Charles Hanna believed their name, first appearing as Oniasont on 17th-century French maps, to be a variation of the name of the tribe recorded in West Virginia and western Virginia at the same time period, as Nahyssan and Monahassanough, i.e. the Tutelo, a Siouan language speaking people. Others theorize that Honniasont may have been considered an Iroquoian language.

History

17th century 
The Tutelo historic homeland was said to include the area of the Big Sandy River on the West Virginia–Kentucky border, which they called the "Totteroy River." The Iroquois drove them from this region during the later Beaver Wars (c. 1670), after which the Iroquois established the Ohio Valley as their hunting ground by right of conquest. Charles Hanna believed their name, first appearing as Oniasont on 17th-century French maps, to be a variation of the name of the tribe recorded in West Virginia and western Virginia at the same time period, as Nahyssan and Monahassanough, i.e. the Tutelo, a Siouan language-speaking people.

Although previously known to the Virginia colonists by their other names, a form of Tutelo first appeared in Virginia records in 1671, when the Batts and Fallam expedition noted their visit to "Totero Town" near what is now Salem, Virginia. A few years later, the Tutelo joined the Saponi to live on islands located where the Dan and Staunton rivers join to become the Roanoke River. It was just above the territory of the Occaneechi. For a time, the Tutelo had a settlement on the banks of the New River. Many of the sherds collected there and the small triangular points, suggest a mid- to late 16th-century or an early 17th-century date.

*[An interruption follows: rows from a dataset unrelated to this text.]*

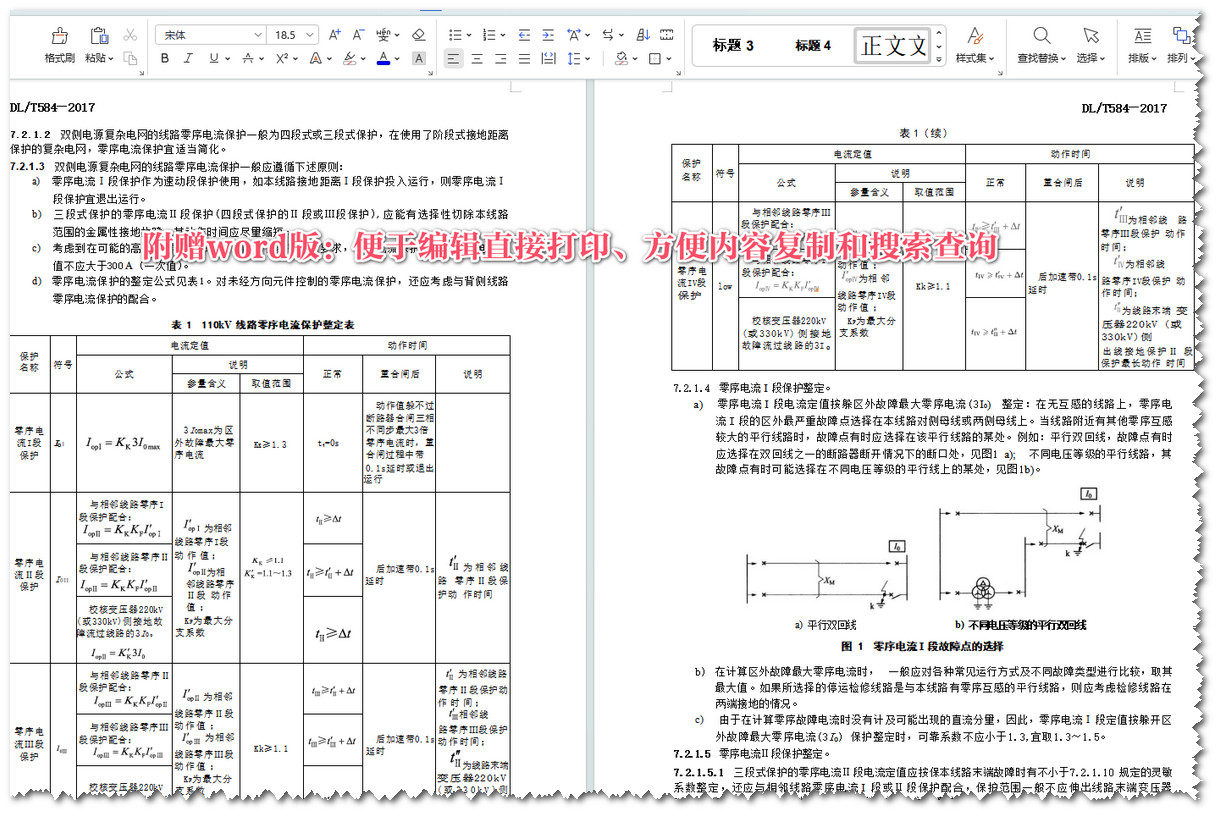Select the 正文 style from the gallery

click(892, 44)
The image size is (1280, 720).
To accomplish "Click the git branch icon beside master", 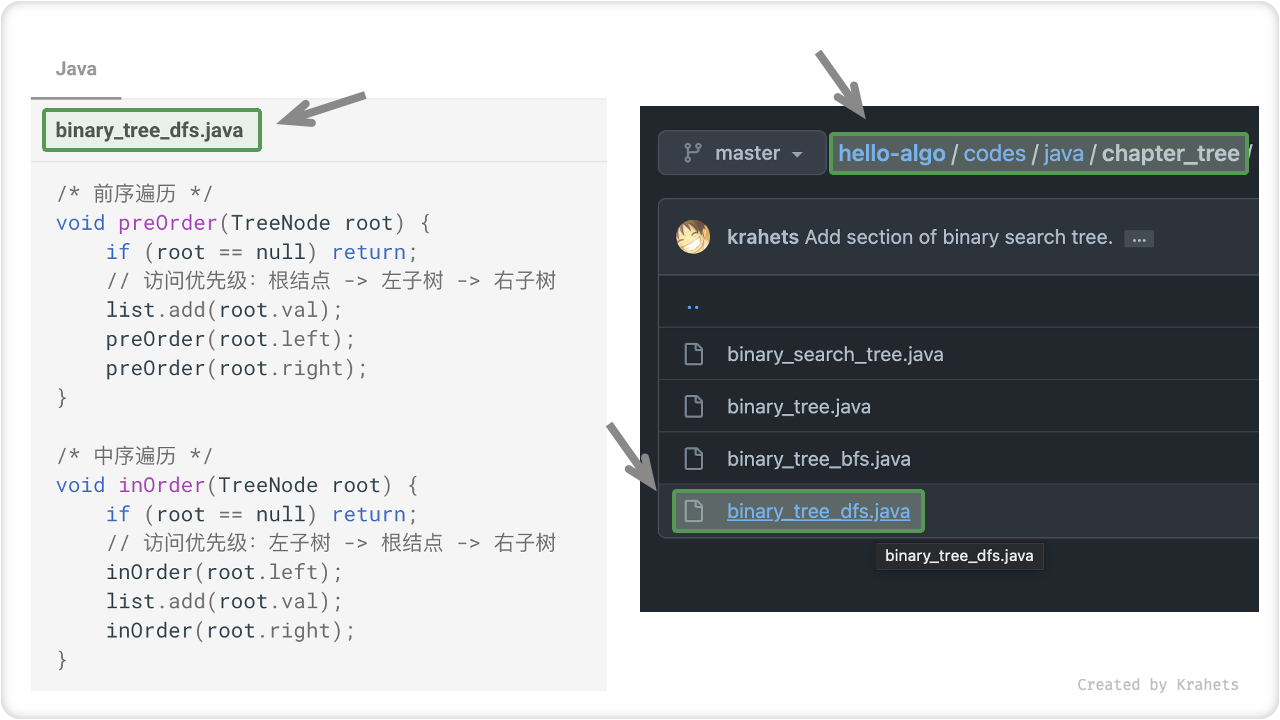I will pyautogui.click(x=691, y=152).
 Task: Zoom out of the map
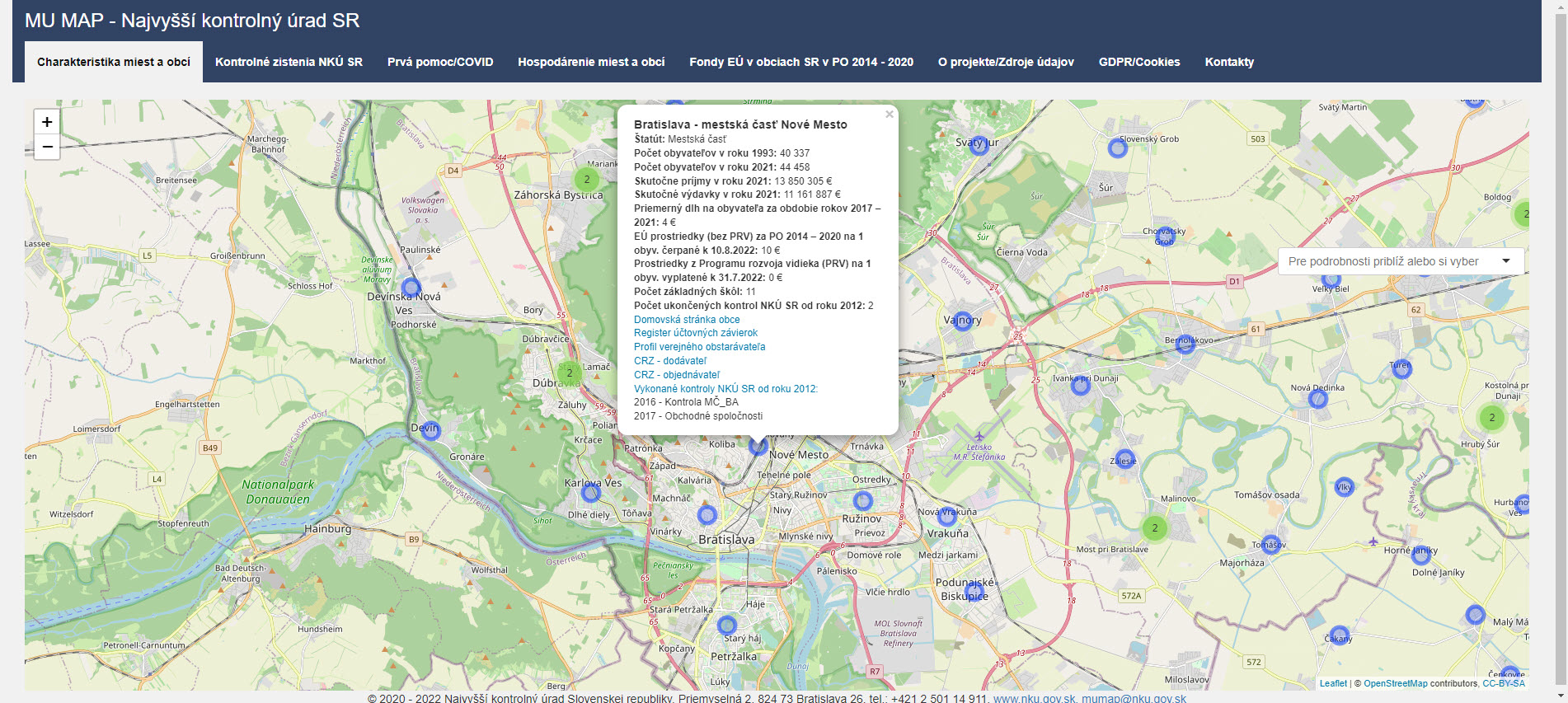[x=47, y=148]
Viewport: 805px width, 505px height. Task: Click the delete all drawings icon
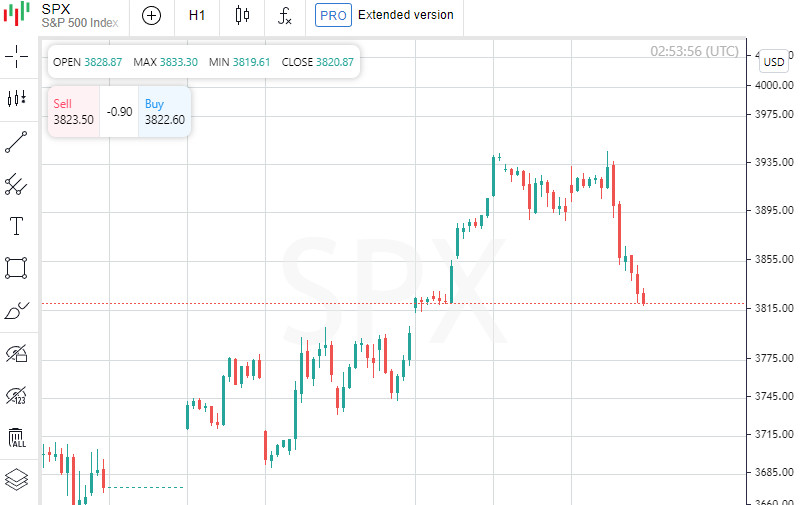(16, 437)
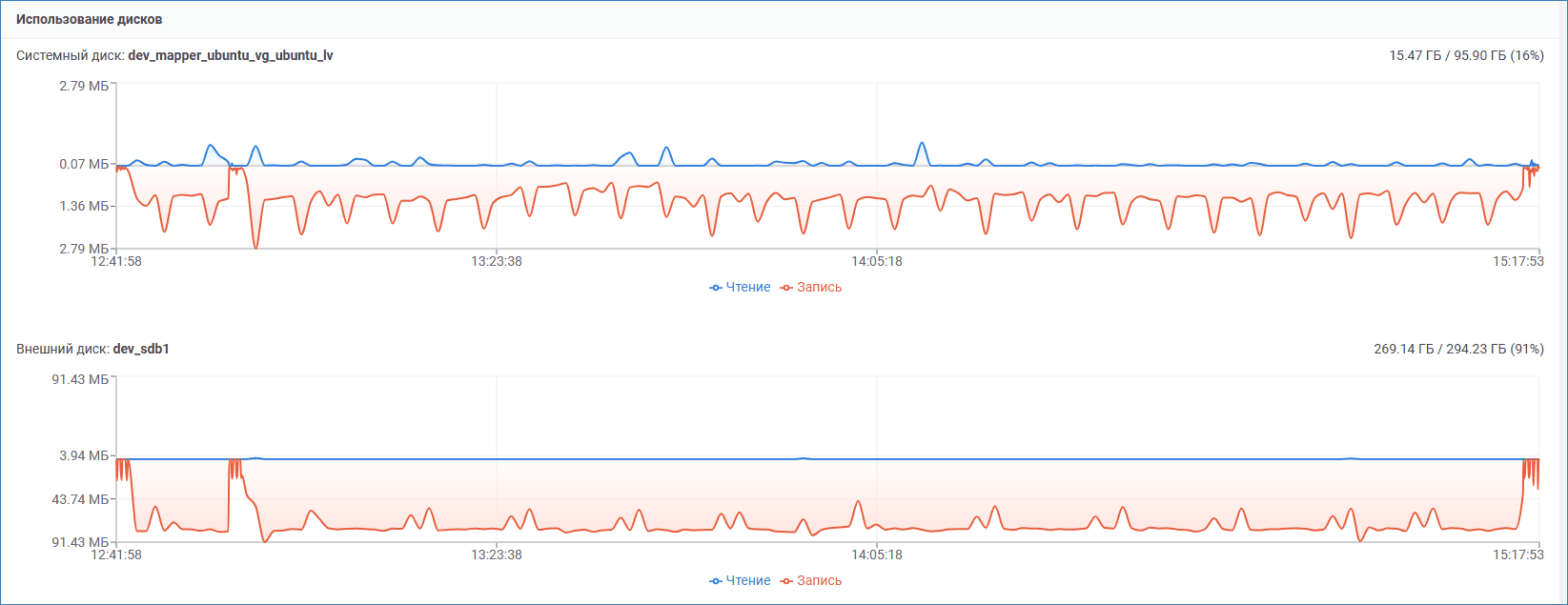The width and height of the screenshot is (1568, 605).
Task: Click red Запись legend marker under system disk chart
Action: [786, 288]
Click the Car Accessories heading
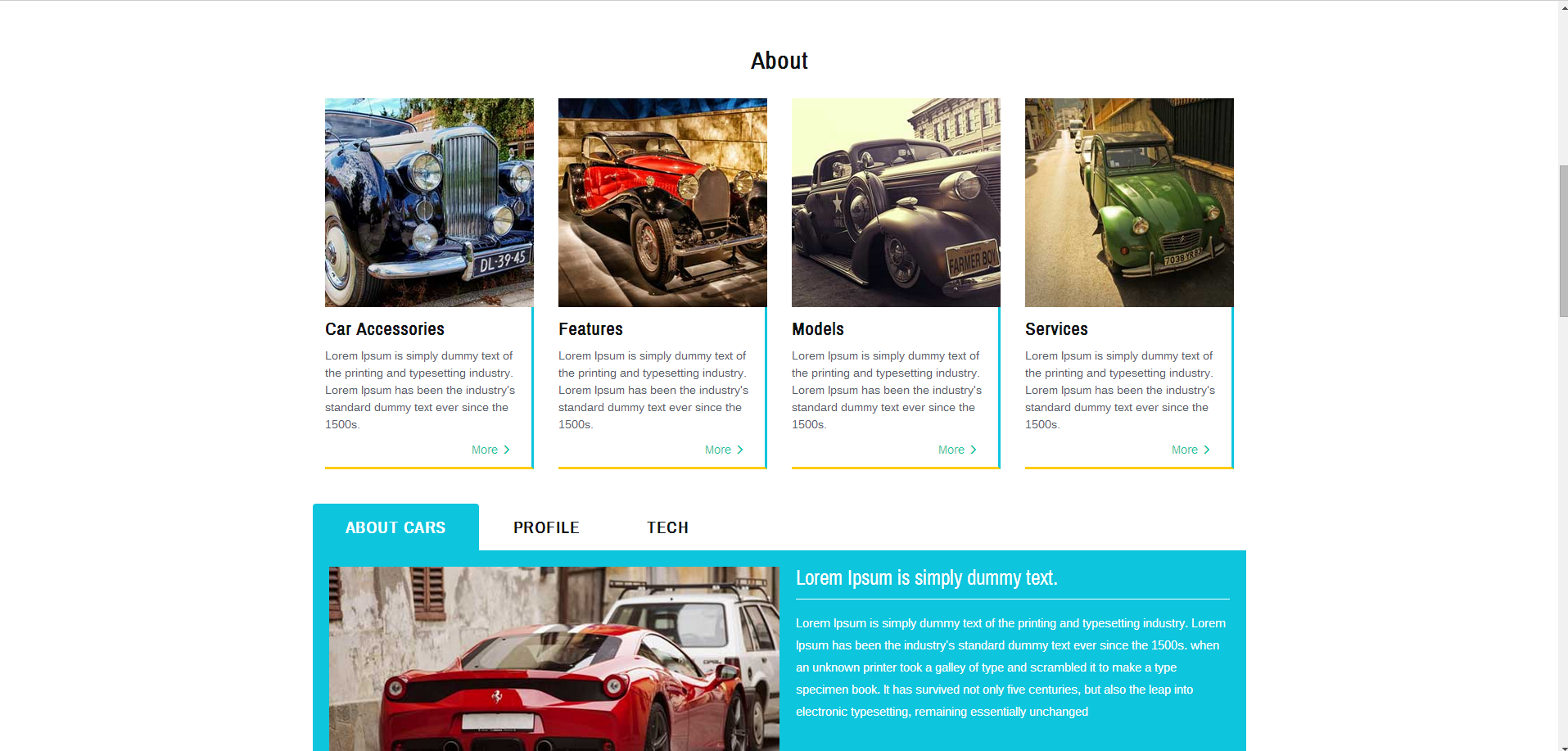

Between 1671 and 1701, Tutelo abandoned their homelands and joined the Occaneechi.

18th century 
In 1701, they were noted as living at the headwaters of the Yadkin River in North Carolina. After 1714, the Saponi and Tutelo, collectively known as a Nahyssan, resided at Junkatapurse around Fort Christanna in Brunswick County, Virginia, near the border with North Carolina.

After the signing of the 1722 Treaty of Albany, the Iroquois ceased their attacks upon the Tutelo. In the 1730s, Tutelo people moved north to Shamokin, Pennsylvania, and sought the protection of the Oneida viceroy, Shickellamy. After 1753, the Cayuga formally agreed to take in the Tutelo, who moved to the south side of Cayuga Lake and eastern Cayuga Inlet, near present-day Ithaca, New York.

The Tutelo village of Coreorgonel was located near present-day Ithaca, New York and Buttermilk Falls State Park. There they lived under the protection of the Cayuga until Coreorgonel, along with many other Iroquois towns, was destroyed during the American Revolutionary War by the Sullivan Expedition of 1779. It was retaliation for British-Iroquois raids against the American rebels.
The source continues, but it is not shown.